How do we fix that? Simple, we give back some power, and bias the inputs slightly such that there is a range when both devices are on, just not all the time. That reduces the crossover distortion, and more importantly pushes it to a level where it only occurs if the signal is loud. That's a class AB amp.
.
.
.
OK, which is better? Well, complicated question. In a power amp, we can't ignore efficiency (small-signal stuff is very often class A because efficiency is not important). First, you have to understand that class AB is a range, it could be quite nearly class A except for the absolute maximum possible power, or it could be set right just above that crossover region to get rid of the worst distortion but still maintain maximum efficiency, with a small amount of distortion considered acceptable. Both must be labeled class AB amps, but there could be a very wide range of performance.
Now we have the marketing problem: let's say you build a tube amp that is class AB (it would work a bit differently than the transistor example, but the concepts are the same), but is biased pretty far into class A. If we were an intelligent designer, we'd set that point by measuring output distortion at various levels, and selecting the bias point at a good compromise between efficiency and performance. And the finest audiophile ears might be completely unable to discern the difference between that and a pure class A amp. If the volume doesn't get loud, it IS a class A amp.
But the sales brochure would still say class AB, so nobody would buy it. Therefore, once you commit to AB, it's very tempting to go for a bias closer to class B than class A, because that gives you the marketing advantage of lighter weight and/or more power.
So . . . in conclusion, intelligent class AB design is probably best, but there is no way of knowing without trying or testing a particular class AB amp if it's a good or bad compromise.
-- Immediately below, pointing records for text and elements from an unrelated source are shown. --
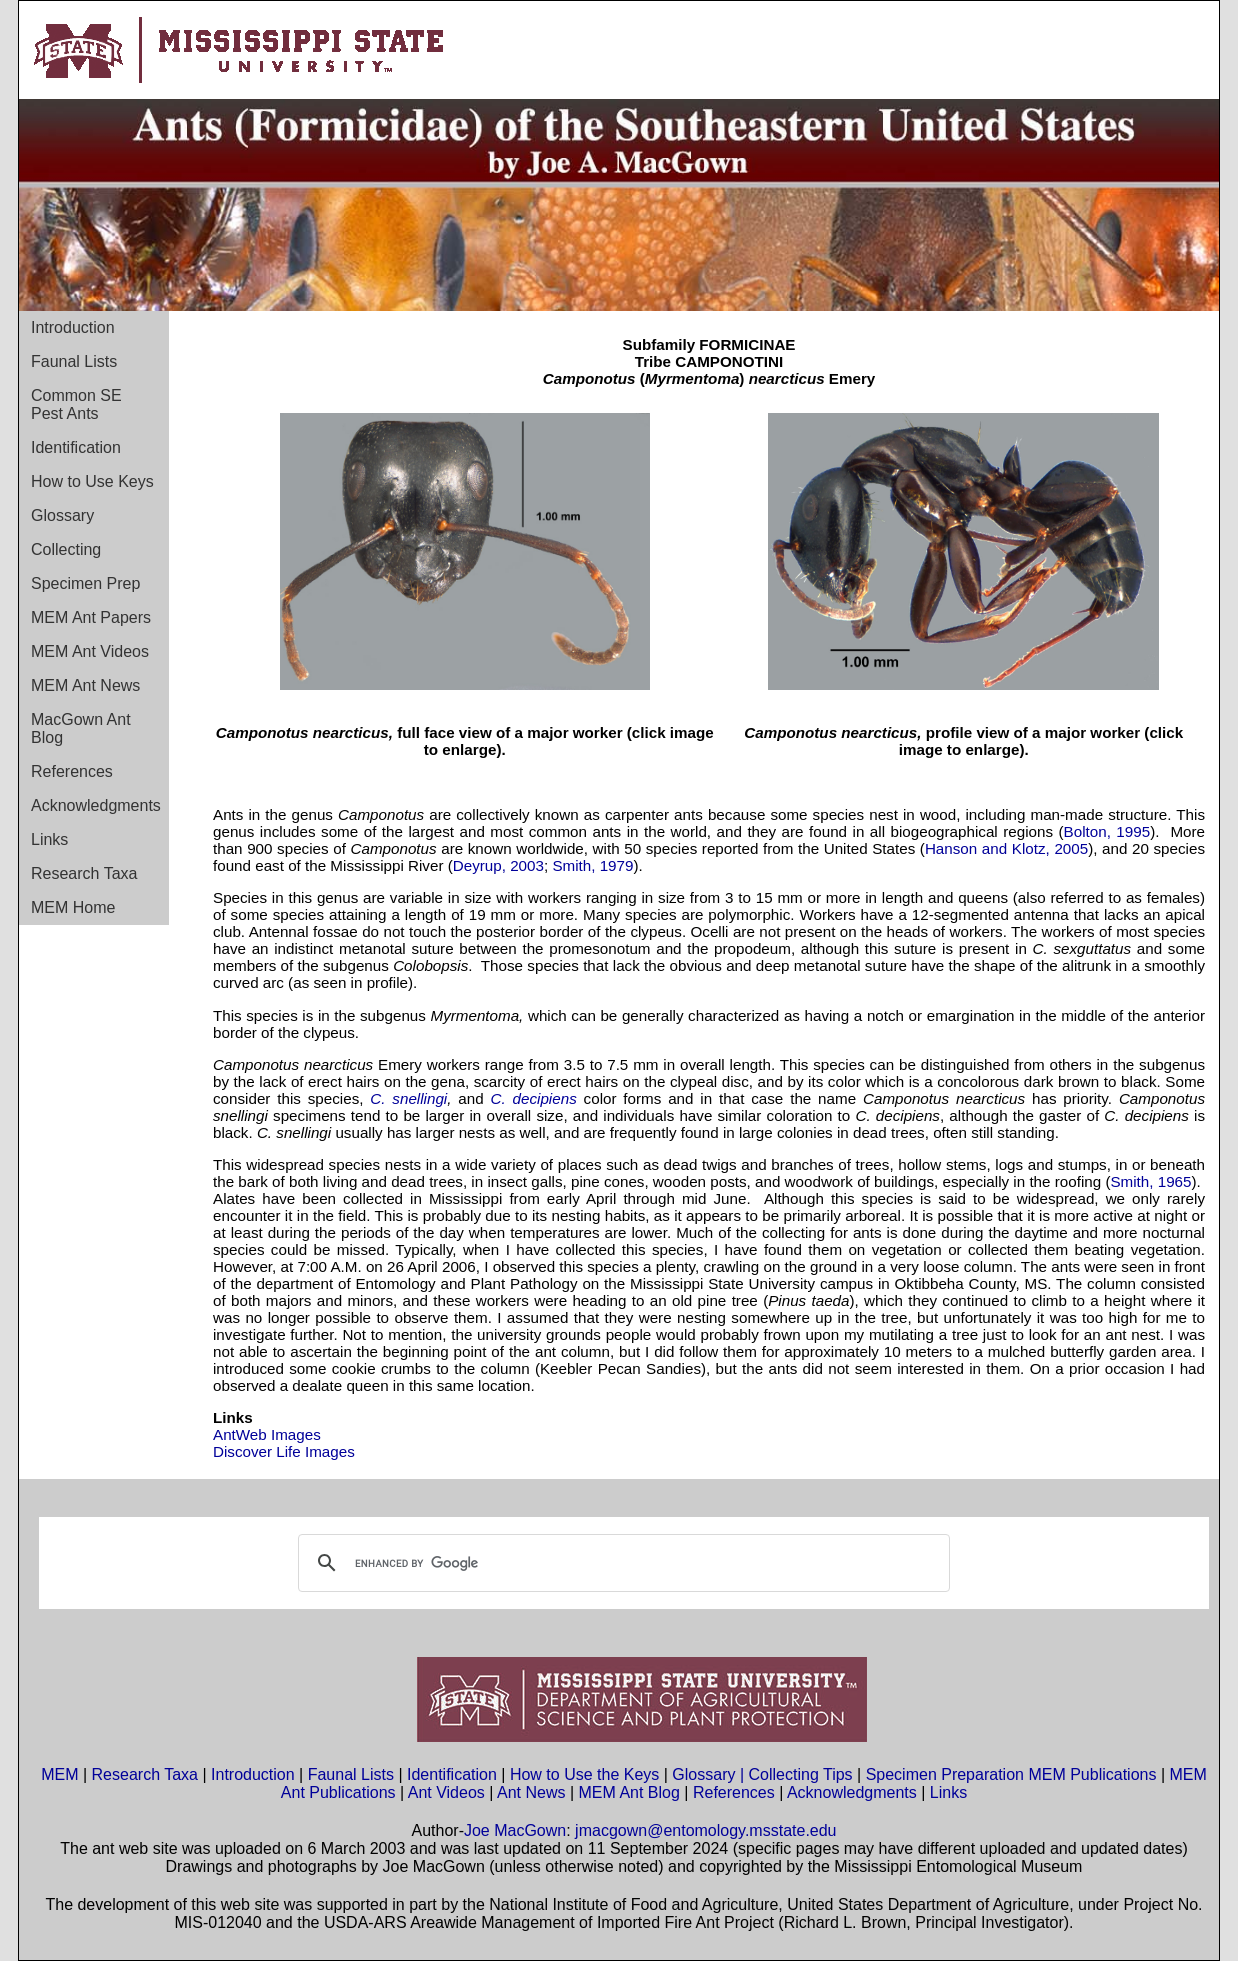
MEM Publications (1092, 1774)
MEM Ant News (85, 685)
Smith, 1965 (1150, 1181)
Compression and breakup have to do with behavior at maximum rather than minimal levels, I think that has more to do with the type of device and overall circuit design than class A vs class AB. For example, the stuff I was saying to VP the other day about push-pull vs. single-ended. Push-pull, whether class A or class AB, is gonna tend to have symmetrical breakup vs. single-ended asymmetrical. Asymmetrical is generally better sounding in terms of breakup (even-order distortion). Then there is the tube vs. MOSFET vs. BJT debate, negative feedback, and so forth. So there's a lot going into a design that impacts those sorts of things.